## Set tasks:
1. Using the source extract, answer each question on its own line.
(a) What type of memory is given as an example for the local memory 113?
(b) Which two things does the PE 110 not require?
(c) What does the local memory 123 hold?
2. Reproduce a passage from the source extract word for word, beginning at the words "Moreover, when the" and ending after the words "a program counter.".
3. For each statement, say whether it agrees with the source extract. Answer yes or no, and quote the words from the source extract that decide it.
(a) The register file 112 consists of a single register used by the arithmetic unit 111.
(b) When the CPU 122 fetches an arithmetic instruction, it stores the result in the internal register file RF.
(c) The PE 110 fetches its arithmetic instructions itself.

## Source extract:
----------------------------------------

When the data is moved from the CPU unit 120 to the PE 110 in response to the data move instruction including the tag executed by the CPU unit 120, the NoC 105 may output the tag to the data movement synchronization circuit 104. In addition, when the data is moved from the PE 110 to the CPU unit 120 in response to the data move instruction including the tag issued from the host system 300, the NoC 105 may output the tag to the synchronization circuit 121 of the CPU unit 120.

Moreover, when the CPU unit 120 executes the data move instruction to input data to or output data from the system memory 310, the NoC 105 may transfer an access request and write data to the system memory 310 or may transfer data read from the system memory 310 to the CPU unit 120. When the DMAC inputs data to or outputs data from the system memory 310 based on the data move instruction, the NoC 105 may transfer the access request and the write data to the system memory 310 or may transfer the data read from the system memory 310 to a write destination.

The PE 110 may execute an arithmetic instruction issued from the host system 300 and transferred via the instruction distribution circuit 103. For this reason, the PE 110 does not require a function to fetch an arithmetic instruction, and does not require a program counter.

In the PE 110, each of the arithmetic element within the arithmetic unit 111 may read out data to be subjected to an arithmetic operation from the register file 112, based on the arithmetic instruction supplied from the instruction distribution circuit 103. Each arithmetic element may perform the arithmetic operation using the read data, and store data of an arithmetic result in the register file 112. The register file 112 may include a plurality of registers used in the arithmetic unit 111. Each register of the plurality of registers may be assigned a register number or address, such that each register may be identified by the register number or address.

The local memory 113 may be a static random access memory (SRAM), for example. The local memory 113 may hold the data used by the arithmetic unit 111, the arithmetic result of the arithmetic unit 111, or the like via the register file 112. Because the PE 110 does not have the function of fetching the instruction, local memory 123 is not required to store the instruction. The NoC interface 114 may control the movement of data between the register file 112 or the local memory 113 and the NoC 105.

In the CPU unit 120, the CPU 122 may fetch the instruction held in the local memory 123, and execute the fetched instruction. In a case where the fetched instruction is an arithmetic instruction, the CPU 122 may perform an arithmetic operation using the data read from the internal register file RF, and store the data of the arithmetic result in the internal register file RF. When the fetched instruction is the data move instruction, the CPU 122 may move the data by executing the data move instruction. However, in a case where the CPU 122 fetches a wait instruction including a tag, the CPU 122 may prohibit execution of the fetched instruction until a tag is received from the synchronization circuit 121.

The synchronization circuit 121 may inhibit the CPU 122 from executing an instruction subsequent to the wait instruction, until the tag included in the wait instruction fetched by the CPU 122 from the local memory 123 is received the NoC 105. In a case where the synchronization circuit 121 receives the tag included in the wait instruction from the NoC 105, the synchronization circuit 121 may permit the CPU 122 to execute the instruction subsequent to the wait instruction.

The local memory 123 may hold instructions (programs) executed by the CPU 122 and data used in the instructions. The NoC interface 124 may control the movement of data between the register file RF within the CPU 122 or the local memory 123 and the NoC 105.

----------------------------------------

## Dataset section:

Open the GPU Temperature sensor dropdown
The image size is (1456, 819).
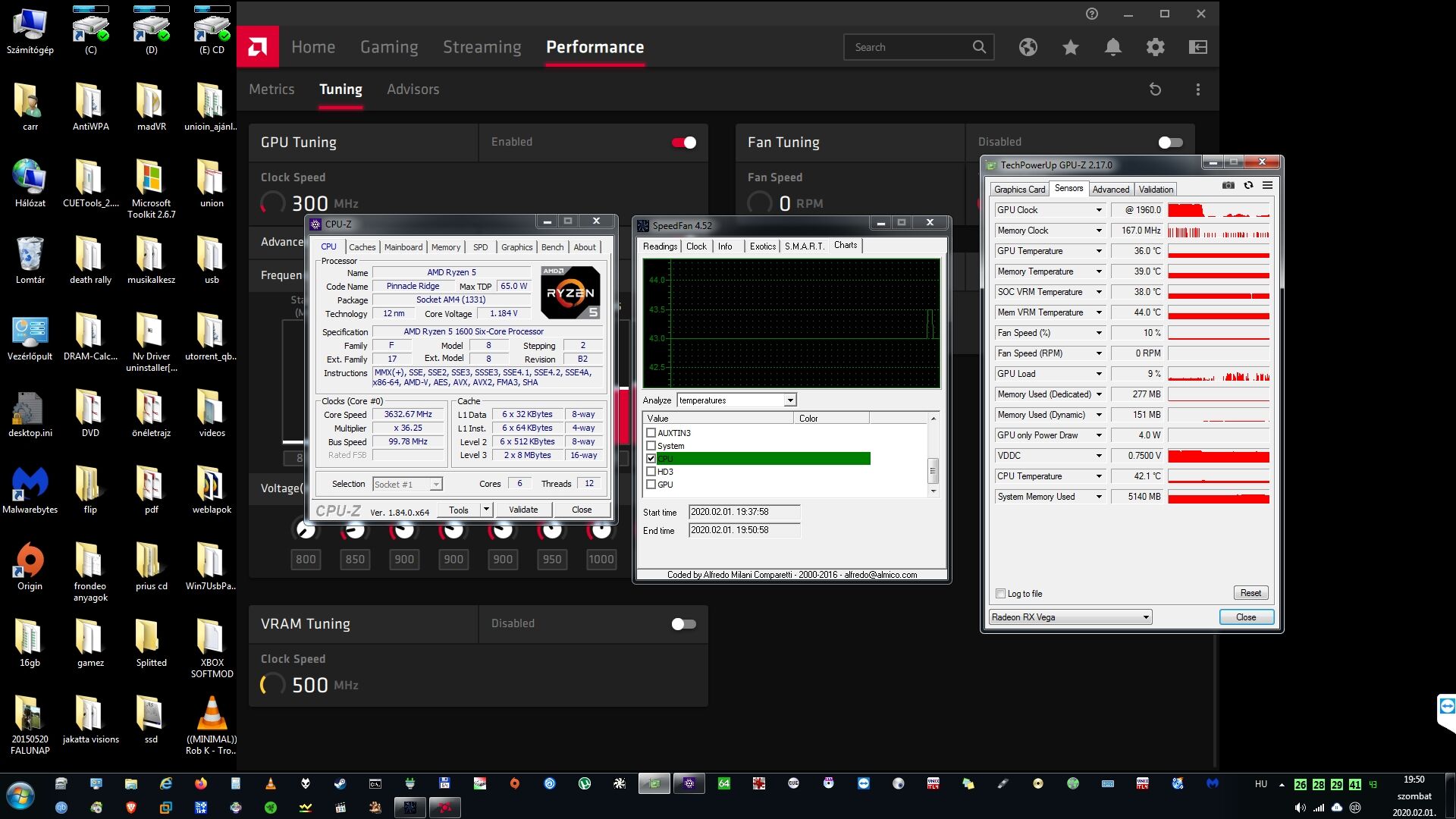coord(1098,251)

----------------------------------------

## Expected answers:
1.
(a) A static random access memory (SRAM).
(b) A function to fetch an arithmetic instruction and a program counter.
(c) Instructions (programs) executed by the CPU 122 and data used in the instructions.

2.
Moreover, when the CPU unit 120 executes the data move instruction to input data to or output data from the system memory 310, the NoC 105 may transfer an access request and write data to the system memory 310 or may transfer data read from the system memory 310 to the CPU unit 120. When the DMAC inputs data to or outputs data from the system memory 310 based on the data move instruction, the NoC 105 may transfer the access request and the write data to the system memory 310 or may transfer the data read from the system memory 310 to a write destination.

The PE 110 may execute an arithmetic instruction issued from the host system 300 and transferred via the instruction distribution circuit 103. For this reason, the PE 110 does not require a function to fetch an arithmetic instruction, and does not require a program counter.

3.
(a) No: "The register file 112 may include a plurality of registers used in the arithmetic unit 111."
(b) Yes: "store the data of the arithmetic result in the internal register file RF"
(c) No: "the PE 110 does not require a function to fetch an arithmetic instruction"